The Perry Barr Regeneration Scheme, which includes the athletes village for the Commonwealth Games (even though the council has been so slow, that it won’t be ready in time for the athletes to actually stay in it and are now having to use colleges and similar throughout the Midlands) has been controversial for a number of reasons. With costs increasing by £90m against an original budget of £493m, the auditors said “We have concluded that the projected cost overruns (more than 20% higher than the original planned cost) reported to Cabinet in March 2020, only nine months after the original ‘business case’ was approved, are demonstrative of inadequate financial planning in the development of the original ‘business case” and went on “ we have concluded that these matters are evidence of weaknesses in proper arrangements for understanding and using appropriate and reliable financial and performance information to support informed decision making and performance management.”
Cllr Meirion Jenkins, shadow cabinet member for finance and resources and member of the audit committee said " It is very disappointing that Labour controlled Birmingham has again failed to deliver value for money for Birmingham tax payers in a number of key areas. This has become a regular feature of our published accounts. We pay very high council tax in Birmingham, which Labour is constantly increasing, and it's easy to see why with such inept financial management. "
Cllr Jenkins added “All this means Birmingham tax payers are going to end up paying even more for an athletes’ village that won’t even house a single athlete.”
The auditors went on to report on the management of the highways contract, which is being tendered following an acrimonious break down with the original contractor Amey. The auditors said “At the end of the financial year it was confirmed that the affordability gap in the contract was significantly more than had initially been thought.

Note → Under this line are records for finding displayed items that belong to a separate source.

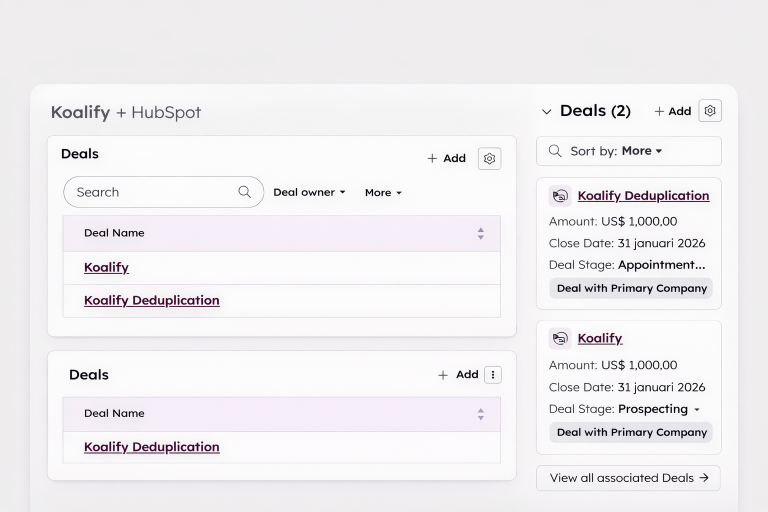Click sort arrows in upper Deal Name header
The width and height of the screenshot is (768, 512).
480,233
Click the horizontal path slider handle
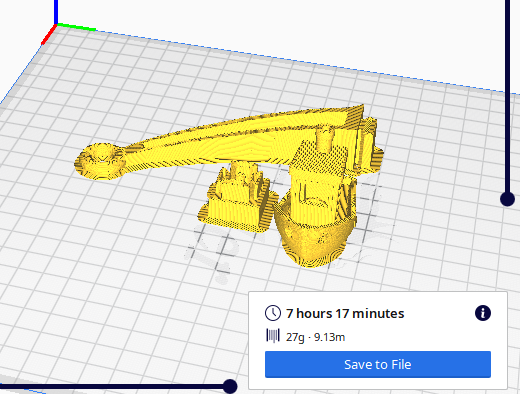The height and width of the screenshot is (394, 520). pyautogui.click(x=230, y=387)
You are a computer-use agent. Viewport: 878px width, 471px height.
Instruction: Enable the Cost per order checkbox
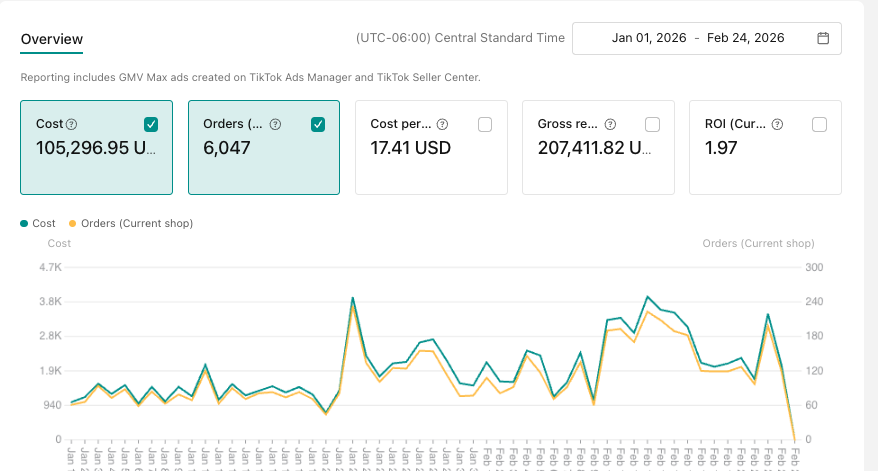tap(485, 124)
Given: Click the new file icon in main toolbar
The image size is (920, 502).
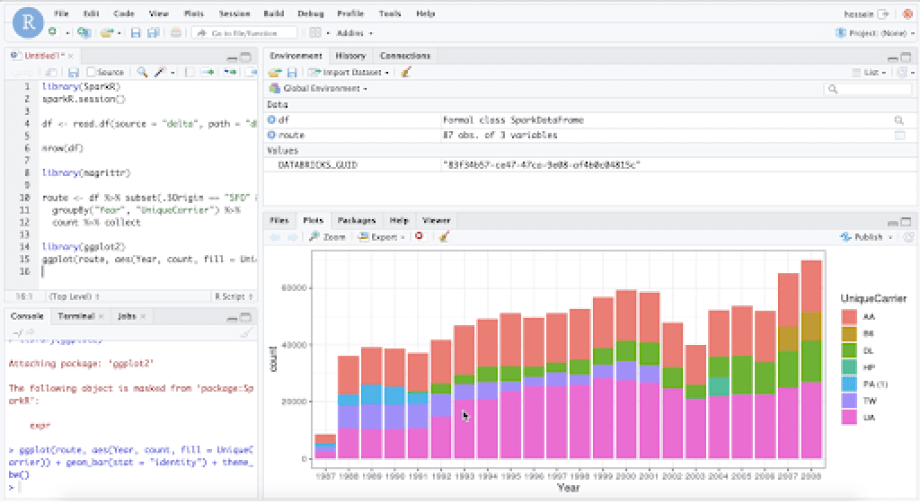Looking at the screenshot, I should point(52,33).
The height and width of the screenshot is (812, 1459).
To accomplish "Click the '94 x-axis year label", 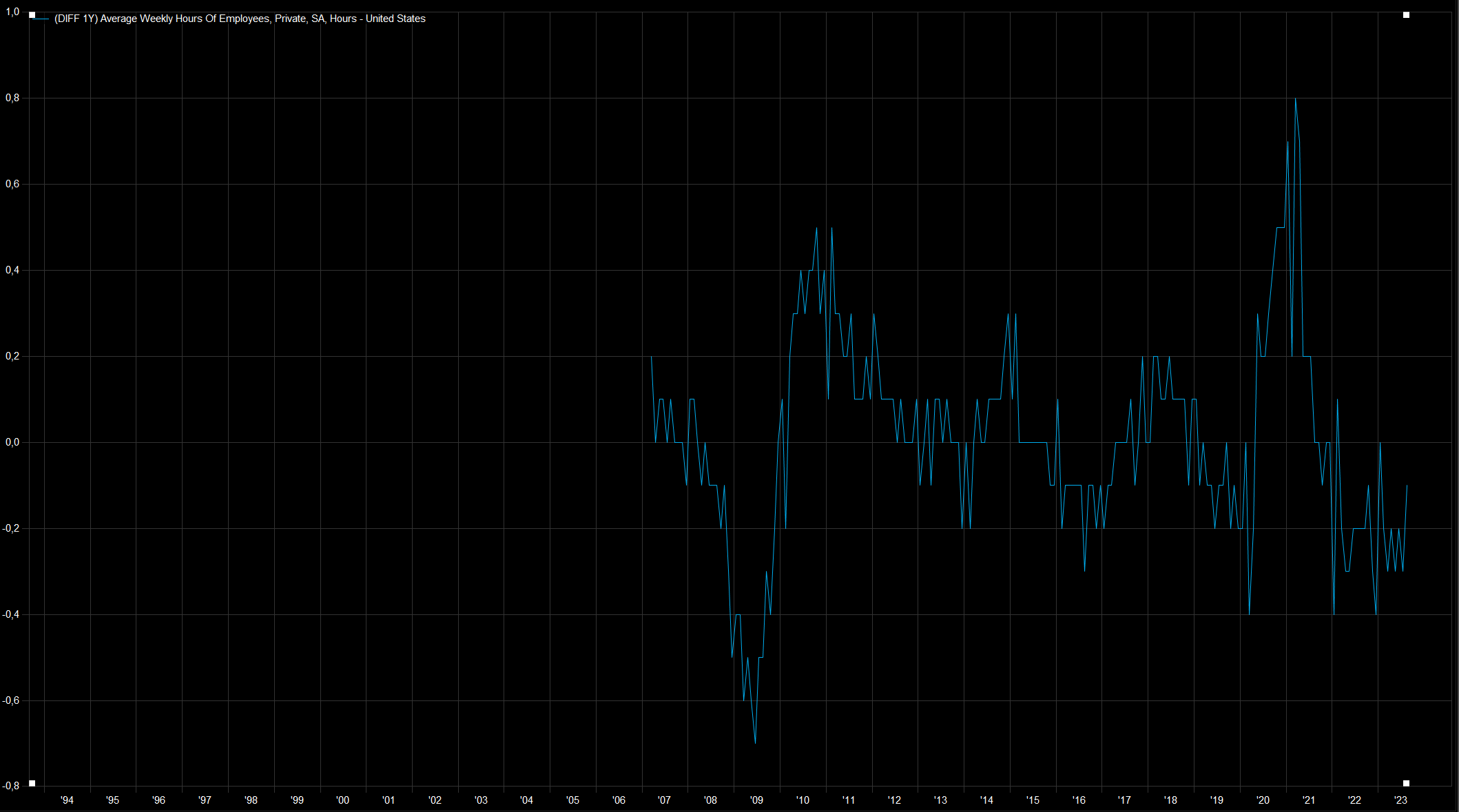I will click(x=67, y=800).

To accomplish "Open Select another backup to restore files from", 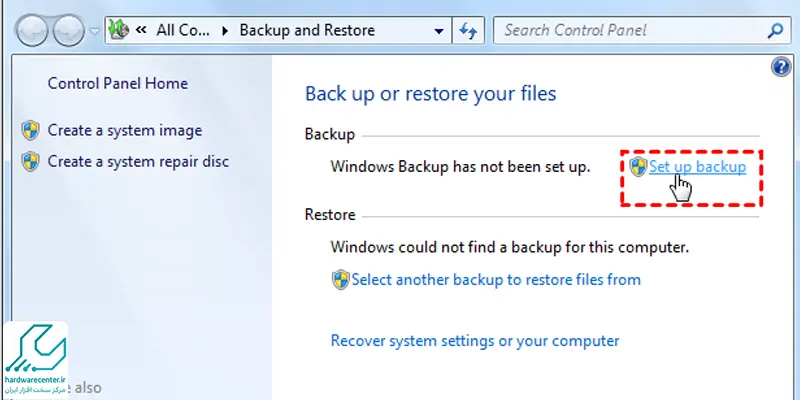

During 2019/20, and until the scale of the affordability gap was confirmed, the Council was making significant decisions regarding this issue knowing that the extent of the full financial challenge … was uncertain” and went on “ we have concluded that these matters are evidence of weaknesses in proper arrangements for understanding and using appropriate and reliable financial and performance information to support informed decision making and performance management.”
Cllr Simon Morrall, another member of audit committee said “The auditor’s findings report into the highways contract could hardly be more damming and it’s a real shame that we had to go into a private session to discuss it. Since 2010 the government has given this council roughly £1 million a week for highways maintenance and yet the sheer level of mismanagement within this department has been frankly appalling, leaving roads unrepaired and in a terrible state. It’s clearly top management to blame and, while the council themselves admit that the Amey contract was working well up until 2014, it has since then been abysmal, leading to the contract being pulled all together and the clock is now ticking for a replacement. I do hope that once this happens, the full report can be made public, so that tax payers can see for themselves the dreadful state this department was allowed to get into.”